• [Problem to solve]
Answer these questions from the code review thread below.
1. Which two write.distribution-mode settings does the opening comment call the only meaningful difference?
2. Why does okumin want ORDERED placed among the non-reserved words?
3. What string value is assigned to INSERT_WRITE_ORDER?

• [Selected excerpt]
|---|
Looks like, the meaningful difference is only write.distribution-mode=range or write.distribution-mode=none. I guess adding LOCALLY makes more sense unless we give range.

I am not a specialist of Apache Spark. Please feel free to correct me if I am wrong.

okumin · 2024-12-11T04:14:13Z

parser/src/test/org/apache/hadoop/hive/ql/parse/TestReservedWords.java

@@ -119,6 +119,7 @@ public static Collection<String> data() {
        "ONLY",
        "OR",
        "ORDER",
+        "ORDERED",


I would like to include it in non-reserved words because ORDERED is not listed in the reserved words of SQL:2023.

hive/parser/src/java/org/apache/hadoop/hive/ql/parse/IdentifiersParser.g

Line 931 in cbb14dd

nonReserved

deniskuzZ · 2024-12-13T11:44:32Z

iceberg/iceberg-handler/src/main/java/org/apache/iceberg/mr/InputFormatConfig.java

@@ -88,6 +88,7 @@ private InputFormatConfig() {
  public static final String CATALOG_CLASS_TEMPLATE = "iceberg.catalog.%s.catalog-impl";
  public static final String CATALOG_DEFAULT_CONFIG_PREFIX = "iceberg.catalog-default.";
  public static final String QUERY_FILTERS = "iceberg.query.filters";
+  public static final String INSERT_WRITE_ORDER = "iceberg.write-order";


can't we use iceberg config: TableProperties.DEFAULT_SORT_ORDER?

void setSortOrder(TableMetadata metadata, Map<String, String> parameters) { parameters.remove(TableProperties.DEFAULT_SORT_ORDER); if (exposeInHmsProperties() && metadata.sortOrder() != null && metadata.sortOrder().isSorted()) { String sortOrder = SortOrderParser.toJson(metadata.sortOrder()); setField(parameters, TableProperties.DEFAULT_SORT_ORDER, sortOrder); } }

deniskuzZ · 2024-12-13T12:08:21Z

iceberg/iceberg-handler/src/main/java/org/apache/iceberg/mr/Catalogs.java

+  }
+
+  private static SortOrder getSortOrder(Properties props, Schema schema) {
+    String sortOrderJsonString = props.getProperty(InputFormatConfig.INSERT_WRITE_ORDER);


sortOrderAsJson?
|---|
• [Recorded information]
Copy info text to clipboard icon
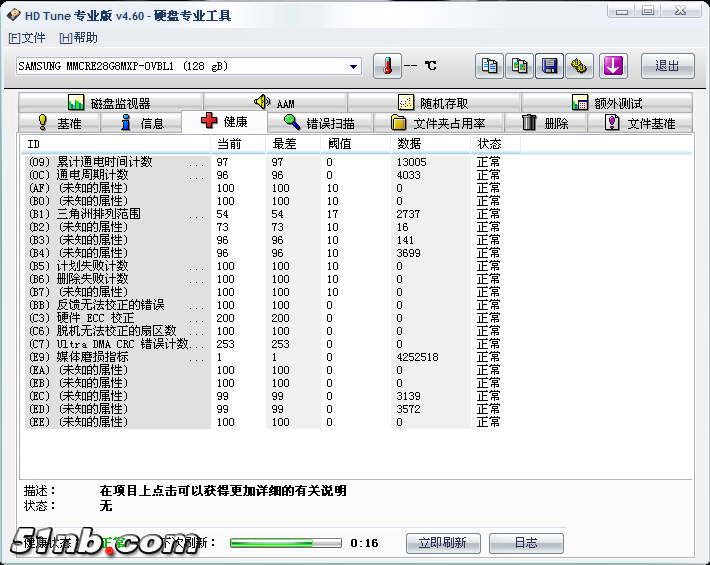710x565 pixels. tap(489, 66)
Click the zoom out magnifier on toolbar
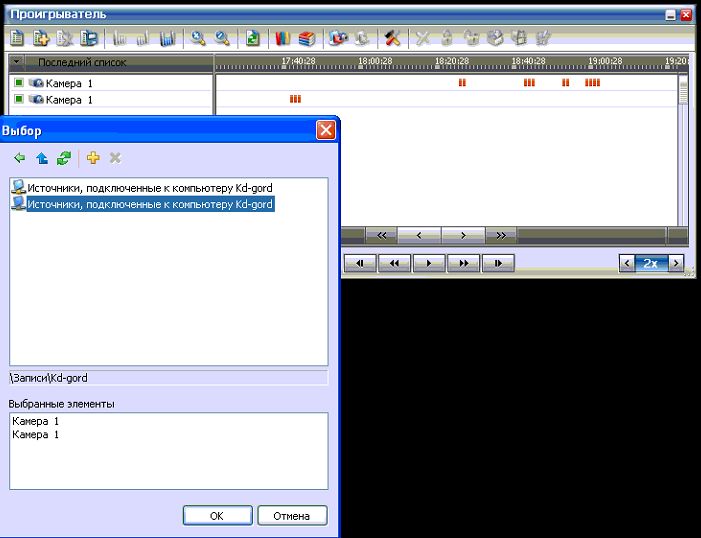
|---|
• [Task output]
1. write.distribution-mode=range and write.distribution-mode=none.
2. ORDERED is not listed in the reserved words of SQL:2023.
3. "iceberg.write-order"